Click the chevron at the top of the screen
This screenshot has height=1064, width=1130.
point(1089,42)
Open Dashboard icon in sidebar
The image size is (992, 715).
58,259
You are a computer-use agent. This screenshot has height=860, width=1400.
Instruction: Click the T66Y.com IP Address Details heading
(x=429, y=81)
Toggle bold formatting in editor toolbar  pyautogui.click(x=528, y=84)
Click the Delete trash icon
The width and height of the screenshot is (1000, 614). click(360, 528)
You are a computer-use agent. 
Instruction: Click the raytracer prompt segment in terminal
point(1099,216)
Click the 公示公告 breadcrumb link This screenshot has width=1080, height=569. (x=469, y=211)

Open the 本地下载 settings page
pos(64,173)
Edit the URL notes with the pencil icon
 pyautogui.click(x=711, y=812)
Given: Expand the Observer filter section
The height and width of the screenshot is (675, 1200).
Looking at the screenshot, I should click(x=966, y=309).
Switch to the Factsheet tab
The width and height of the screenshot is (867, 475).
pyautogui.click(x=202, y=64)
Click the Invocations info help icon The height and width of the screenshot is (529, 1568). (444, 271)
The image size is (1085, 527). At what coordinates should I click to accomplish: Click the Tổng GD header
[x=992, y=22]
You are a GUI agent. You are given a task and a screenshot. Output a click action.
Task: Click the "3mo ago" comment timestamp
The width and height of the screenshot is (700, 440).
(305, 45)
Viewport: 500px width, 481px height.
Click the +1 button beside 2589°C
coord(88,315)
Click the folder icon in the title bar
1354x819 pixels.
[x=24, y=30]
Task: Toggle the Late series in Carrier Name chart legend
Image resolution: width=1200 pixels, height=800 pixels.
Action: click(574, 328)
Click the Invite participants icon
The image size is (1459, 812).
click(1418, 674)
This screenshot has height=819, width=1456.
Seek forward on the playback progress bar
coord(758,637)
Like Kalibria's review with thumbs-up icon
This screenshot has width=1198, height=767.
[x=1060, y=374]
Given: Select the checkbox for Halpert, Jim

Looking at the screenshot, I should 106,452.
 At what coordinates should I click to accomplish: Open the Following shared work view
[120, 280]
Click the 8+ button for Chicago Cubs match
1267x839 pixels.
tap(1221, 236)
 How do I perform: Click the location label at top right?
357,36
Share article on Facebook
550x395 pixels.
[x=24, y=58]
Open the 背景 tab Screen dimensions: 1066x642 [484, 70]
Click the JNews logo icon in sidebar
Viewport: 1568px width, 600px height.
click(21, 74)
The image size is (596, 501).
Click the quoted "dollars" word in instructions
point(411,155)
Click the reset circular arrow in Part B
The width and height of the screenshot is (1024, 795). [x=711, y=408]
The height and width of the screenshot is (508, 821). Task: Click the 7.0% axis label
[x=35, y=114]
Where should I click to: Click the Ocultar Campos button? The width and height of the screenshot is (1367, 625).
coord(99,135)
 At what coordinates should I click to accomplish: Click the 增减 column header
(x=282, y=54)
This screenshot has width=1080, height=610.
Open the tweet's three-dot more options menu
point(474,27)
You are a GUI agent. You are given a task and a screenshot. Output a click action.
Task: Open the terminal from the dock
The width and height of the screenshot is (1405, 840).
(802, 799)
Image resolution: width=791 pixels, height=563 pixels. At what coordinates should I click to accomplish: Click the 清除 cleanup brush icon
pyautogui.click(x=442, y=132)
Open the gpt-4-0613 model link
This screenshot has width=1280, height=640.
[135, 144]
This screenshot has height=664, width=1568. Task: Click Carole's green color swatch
━━━━━━
- **Set exercise**
Reproduce the material word for word, from its opening line through the line that contains "The width and height of the screenshot is (1000, 614).".

- **Result of the exercise**
Click the chevron at the top of the screen
This screenshot has height=1064, width=1130.
point(1089,42)
Open Dashboard icon in sidebar
The image size is (992, 715).
58,259
You are a computer-use agent. This screenshot has height=860, width=1400.
Instruction: Click the T66Y.com IP Address Details heading
(x=429, y=81)
Toggle bold formatting in editor toolbar  pyautogui.click(x=528, y=84)
Click the Delete trash icon
The width and height of the screenshot is (1000, 614). click(360, 528)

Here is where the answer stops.